Informasi yang diterima redaksi pada Senin (16/6), melalui komunikasi langsung dengan Bapak Bambang, Bistel Officer dari Kantor Pusat Astra di Menara Astra, menyebutkan bahwa tekanan tersebut datang dari sekelompok massa yang disebut berasal dari kawasan Timur—dengan dugaan kuat merupakan jaringan kelompok Ambon. Kelompok ini tidak hanya mengajukan kritik, tetapi juga melakukan somasi, mendesak audiensi, hingga mengancam gugatan hukum kepada pihak PT Astra Honda Motor (AHM), meskipun AHM bukan pihak pengelola tol.
“Masalah utama sebenarnya sudah ditindaklanjuti, mulai dari perbaikan jalan berlubang hingga tanggung jawab kepada korban. Tapi tuntutan terus berlanjut, bahkan diarahkan ke PT AHM yang tidak memiliki relevansi langsung,” jelas Bambang dalam percakapan tersebut.
Yang menjadi perhatian, aksi yang diawali dengan dalih advokasi keselamatan berubah menjadi pola tekanan terstruktur. Dalam penilaian manajemen Astra, gerakan ini mengandung indikasi praktik premanisme terselubung: menggunakan narasi sosial untuk menekan korporasi besar melalui saluran legal seperti somasi, namun dengan intensitas dan gaya yang mengarah pada intimidasi nonformal.
“Modus seperti ini bukan hal baru. Legalitas dijadikan topeng untuk melancarkan tekanan yang sebenarnya sarat muatan informal. Kalau tidak hati-hati, ini bisa menciptakan preseden buruk bagi dunia usaha,” tambah Bambang.
Pola tekanan sosial semacam ini, yang menggabungkan narasi kepedulian publik dengan pendekatan khas organisasi massa atau kelompok jalanan, dinilai berbahaya.
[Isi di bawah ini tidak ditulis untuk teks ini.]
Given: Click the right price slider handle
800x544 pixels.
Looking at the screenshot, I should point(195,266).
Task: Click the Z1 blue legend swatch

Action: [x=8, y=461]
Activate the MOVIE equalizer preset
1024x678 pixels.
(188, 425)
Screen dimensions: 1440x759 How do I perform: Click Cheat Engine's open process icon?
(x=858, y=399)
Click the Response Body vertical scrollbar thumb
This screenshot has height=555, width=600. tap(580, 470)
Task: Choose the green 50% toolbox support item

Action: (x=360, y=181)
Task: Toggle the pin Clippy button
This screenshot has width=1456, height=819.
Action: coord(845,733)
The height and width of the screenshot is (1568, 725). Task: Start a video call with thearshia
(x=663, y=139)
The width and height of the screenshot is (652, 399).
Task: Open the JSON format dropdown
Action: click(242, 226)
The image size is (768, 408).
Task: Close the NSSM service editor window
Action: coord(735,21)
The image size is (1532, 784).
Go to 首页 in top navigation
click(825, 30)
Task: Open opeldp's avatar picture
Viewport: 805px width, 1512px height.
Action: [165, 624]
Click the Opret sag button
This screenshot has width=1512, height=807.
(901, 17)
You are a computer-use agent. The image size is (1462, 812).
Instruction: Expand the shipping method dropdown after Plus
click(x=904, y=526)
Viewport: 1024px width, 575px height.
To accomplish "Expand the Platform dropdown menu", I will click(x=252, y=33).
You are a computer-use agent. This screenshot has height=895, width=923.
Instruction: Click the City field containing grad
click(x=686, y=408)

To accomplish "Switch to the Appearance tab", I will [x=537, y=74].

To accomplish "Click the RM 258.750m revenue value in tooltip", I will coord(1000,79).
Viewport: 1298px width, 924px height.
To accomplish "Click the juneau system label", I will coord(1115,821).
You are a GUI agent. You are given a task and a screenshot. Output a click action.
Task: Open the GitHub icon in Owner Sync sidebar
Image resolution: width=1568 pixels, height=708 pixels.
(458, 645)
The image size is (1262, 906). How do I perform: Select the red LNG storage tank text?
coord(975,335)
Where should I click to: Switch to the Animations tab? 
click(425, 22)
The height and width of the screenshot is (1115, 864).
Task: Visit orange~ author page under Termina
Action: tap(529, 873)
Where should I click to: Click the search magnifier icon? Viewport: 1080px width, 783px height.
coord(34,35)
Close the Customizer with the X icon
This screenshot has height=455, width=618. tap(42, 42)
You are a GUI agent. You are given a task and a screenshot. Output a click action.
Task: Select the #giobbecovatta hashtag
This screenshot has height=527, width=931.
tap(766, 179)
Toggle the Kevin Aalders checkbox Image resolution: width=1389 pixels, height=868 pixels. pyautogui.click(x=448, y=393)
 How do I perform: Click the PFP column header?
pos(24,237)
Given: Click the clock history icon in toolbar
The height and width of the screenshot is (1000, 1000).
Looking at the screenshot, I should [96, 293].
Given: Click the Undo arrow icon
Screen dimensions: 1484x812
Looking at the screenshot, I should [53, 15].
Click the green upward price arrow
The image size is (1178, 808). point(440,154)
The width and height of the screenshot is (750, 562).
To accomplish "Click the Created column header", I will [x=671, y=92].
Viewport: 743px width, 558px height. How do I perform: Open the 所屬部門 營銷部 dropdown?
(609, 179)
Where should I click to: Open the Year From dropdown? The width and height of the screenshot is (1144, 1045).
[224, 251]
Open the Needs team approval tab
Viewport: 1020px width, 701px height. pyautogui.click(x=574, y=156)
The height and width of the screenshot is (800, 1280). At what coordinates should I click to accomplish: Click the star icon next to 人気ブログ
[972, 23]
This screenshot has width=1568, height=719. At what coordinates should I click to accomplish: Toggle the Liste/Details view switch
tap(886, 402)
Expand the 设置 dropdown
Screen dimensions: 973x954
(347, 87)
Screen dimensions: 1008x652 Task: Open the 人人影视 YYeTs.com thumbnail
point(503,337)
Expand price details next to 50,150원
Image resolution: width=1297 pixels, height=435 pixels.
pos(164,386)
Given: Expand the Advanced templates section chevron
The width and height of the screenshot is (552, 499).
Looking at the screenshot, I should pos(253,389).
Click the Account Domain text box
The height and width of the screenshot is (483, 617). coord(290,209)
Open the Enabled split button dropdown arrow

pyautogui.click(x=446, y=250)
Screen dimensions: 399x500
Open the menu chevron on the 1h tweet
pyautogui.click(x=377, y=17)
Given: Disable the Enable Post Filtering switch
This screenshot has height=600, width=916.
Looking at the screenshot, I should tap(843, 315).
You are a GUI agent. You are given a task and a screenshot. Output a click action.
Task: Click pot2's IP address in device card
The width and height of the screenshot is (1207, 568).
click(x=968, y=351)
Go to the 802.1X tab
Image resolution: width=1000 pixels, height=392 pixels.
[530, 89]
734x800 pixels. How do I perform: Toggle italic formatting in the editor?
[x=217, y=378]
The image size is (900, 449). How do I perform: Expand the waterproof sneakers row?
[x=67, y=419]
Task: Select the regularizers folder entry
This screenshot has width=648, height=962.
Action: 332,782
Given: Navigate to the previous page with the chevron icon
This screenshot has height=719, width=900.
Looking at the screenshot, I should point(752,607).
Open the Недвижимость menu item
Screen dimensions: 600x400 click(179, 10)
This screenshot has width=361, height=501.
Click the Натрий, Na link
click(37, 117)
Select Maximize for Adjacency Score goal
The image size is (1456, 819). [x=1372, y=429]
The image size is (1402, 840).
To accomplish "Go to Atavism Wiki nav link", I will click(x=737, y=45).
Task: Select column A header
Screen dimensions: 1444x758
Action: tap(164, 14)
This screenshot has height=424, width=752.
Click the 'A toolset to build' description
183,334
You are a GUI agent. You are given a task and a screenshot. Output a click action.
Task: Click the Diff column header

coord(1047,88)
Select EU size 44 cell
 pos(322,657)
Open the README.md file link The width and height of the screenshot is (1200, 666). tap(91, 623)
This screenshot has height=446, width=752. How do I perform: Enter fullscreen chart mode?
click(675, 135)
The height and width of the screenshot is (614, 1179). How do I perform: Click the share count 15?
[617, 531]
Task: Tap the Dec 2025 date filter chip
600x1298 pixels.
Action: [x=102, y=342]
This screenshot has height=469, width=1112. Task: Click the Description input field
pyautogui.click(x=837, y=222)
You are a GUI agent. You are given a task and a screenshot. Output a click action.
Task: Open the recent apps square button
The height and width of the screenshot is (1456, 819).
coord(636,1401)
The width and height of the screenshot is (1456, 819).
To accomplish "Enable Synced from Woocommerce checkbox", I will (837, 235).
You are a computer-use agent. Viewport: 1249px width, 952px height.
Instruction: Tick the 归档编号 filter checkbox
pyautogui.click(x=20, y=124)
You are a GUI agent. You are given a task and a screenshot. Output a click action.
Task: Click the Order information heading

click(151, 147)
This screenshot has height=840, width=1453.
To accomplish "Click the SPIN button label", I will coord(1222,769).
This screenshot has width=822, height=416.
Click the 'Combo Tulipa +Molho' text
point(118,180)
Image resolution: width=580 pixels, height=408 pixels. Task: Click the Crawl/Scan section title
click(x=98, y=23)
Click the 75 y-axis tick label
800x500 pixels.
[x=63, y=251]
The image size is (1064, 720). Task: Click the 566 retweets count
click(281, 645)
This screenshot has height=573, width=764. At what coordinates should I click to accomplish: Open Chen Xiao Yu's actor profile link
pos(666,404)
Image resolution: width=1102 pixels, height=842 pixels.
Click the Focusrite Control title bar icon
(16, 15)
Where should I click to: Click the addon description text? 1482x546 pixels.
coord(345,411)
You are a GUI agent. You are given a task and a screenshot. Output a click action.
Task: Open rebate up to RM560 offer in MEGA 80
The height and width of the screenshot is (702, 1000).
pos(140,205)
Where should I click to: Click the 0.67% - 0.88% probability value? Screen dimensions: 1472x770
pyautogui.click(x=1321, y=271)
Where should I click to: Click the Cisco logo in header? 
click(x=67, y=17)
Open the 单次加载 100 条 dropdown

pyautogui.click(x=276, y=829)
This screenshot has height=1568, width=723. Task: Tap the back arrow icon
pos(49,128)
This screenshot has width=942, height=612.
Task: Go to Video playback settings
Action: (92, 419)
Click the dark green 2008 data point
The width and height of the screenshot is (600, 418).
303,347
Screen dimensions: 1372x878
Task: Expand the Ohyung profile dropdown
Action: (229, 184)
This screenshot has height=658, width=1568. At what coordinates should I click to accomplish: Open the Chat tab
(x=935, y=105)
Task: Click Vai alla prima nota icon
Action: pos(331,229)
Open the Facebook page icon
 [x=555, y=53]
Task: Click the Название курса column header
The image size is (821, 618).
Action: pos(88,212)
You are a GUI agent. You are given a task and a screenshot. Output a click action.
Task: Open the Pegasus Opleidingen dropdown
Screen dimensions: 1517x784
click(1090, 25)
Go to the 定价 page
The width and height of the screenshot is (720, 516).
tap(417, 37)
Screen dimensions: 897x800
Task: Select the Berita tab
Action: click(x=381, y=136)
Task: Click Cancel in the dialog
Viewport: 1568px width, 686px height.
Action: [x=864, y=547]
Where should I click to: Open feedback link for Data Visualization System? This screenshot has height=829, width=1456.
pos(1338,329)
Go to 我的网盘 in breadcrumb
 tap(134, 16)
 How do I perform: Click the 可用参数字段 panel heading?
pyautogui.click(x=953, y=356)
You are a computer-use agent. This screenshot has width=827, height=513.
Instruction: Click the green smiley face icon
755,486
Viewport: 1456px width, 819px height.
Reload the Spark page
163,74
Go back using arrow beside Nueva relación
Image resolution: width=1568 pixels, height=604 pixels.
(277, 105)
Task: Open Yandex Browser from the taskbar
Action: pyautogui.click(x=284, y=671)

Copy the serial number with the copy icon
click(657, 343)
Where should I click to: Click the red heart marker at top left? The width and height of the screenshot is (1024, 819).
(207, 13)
Selain mencoreng semangat advokasi publik yang murni, hal ini juga berpotensi menurunkan kepercayaan investor terhadap keamanan iklim usaha di ibu kota.
Perlu ada investigasi lebih lanjut oleh otoritas hukum untuk memetakan apakah gerakan ini murni berasal dari aspirasi warga, atau justru menjadi bagian dari jaringan tekanan yang menjadikan isu sosial sebagai alat negoisasi sepihak.